Thursday, 22 August 2013

Back to Backs

Last week we went to the Back to Back properties in Birmingham. They have done some fantastic community work over the last few years and Anglesey Abbey and Wicken Fen staff were keen to know more about how it was all undertaken. We met Mukith Miah, a very busy man, who is Education & Learning Manager at the Back to Backs and also Birmingham Sub Regional Strategy Offsite Volunteer Development Manager. He has been responsible for initiatives such as the Summer Challenge from which young people receive volunteer training and work collaboratively with current volunteers and staff. At the end of their training they are able to deliver a tour to visitors. Mukith gave us a lot of his time and an insight into his operations which certainly gave us a lot to think about. 

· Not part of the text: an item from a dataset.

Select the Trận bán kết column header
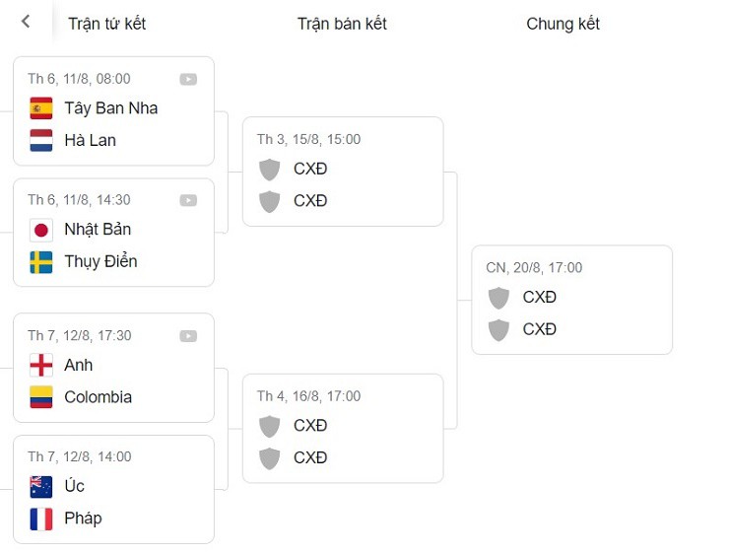Screen dimensions: 729x555 [x=342, y=24]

After a rather strange Chinese lunch, which I’m sure none of us will forget for one reason or another, we took great delight in exploring the wonders of the Back to Backs sweet shop. During our visit the shop was doing a roaring trade and we were happy to partake in the experience! After copious amounts of fudge, chocolate covered stem ginger, cherry bon bons and coconut mushrooms had been purchased we were taken on a property tour by one of the guides. He took us on a journey which spanned from the 1830s – 1960s, from a Jewish family to a Caribbean tailor and back to the present day. Such a span of time and different stories was very interesting and highlighted why the property is so successful. With so many different avenues to explore in terms of residents alone, a guide can pick and choose which information he should deliver to his group, I am sure that should I visit the Back to Backs next week I would receive a different experience. An enjoyable visit was had by all, though perhaps a few too many sweets were eaten on the car journey back to Cambridge… 

Rachael Morley 
Community and Interpretation Intern at Anglesey Abbey
Anglesey Abbey 

Wednesday, 21 August 2013

Sardines anybody?

Lord Fairhaven, who lived at Anglesey Abbey until his death in 1966, was well known for his love of sardines on toast. So a group of students last week were unwittingly carrying on the tradition when they held a den building competition to see how many people they could get into one den. The winning den held thirteen, squeezed together in true sardine style! Bottisham and locality Children's Services Youth Development Co-ordinator, Nikki King, brought the group of young people as part of their Second Step Project, developed for students who are about to move up to secondary school. During their visit, they also used natural materials to make land art sculptures, including this lizard and snake.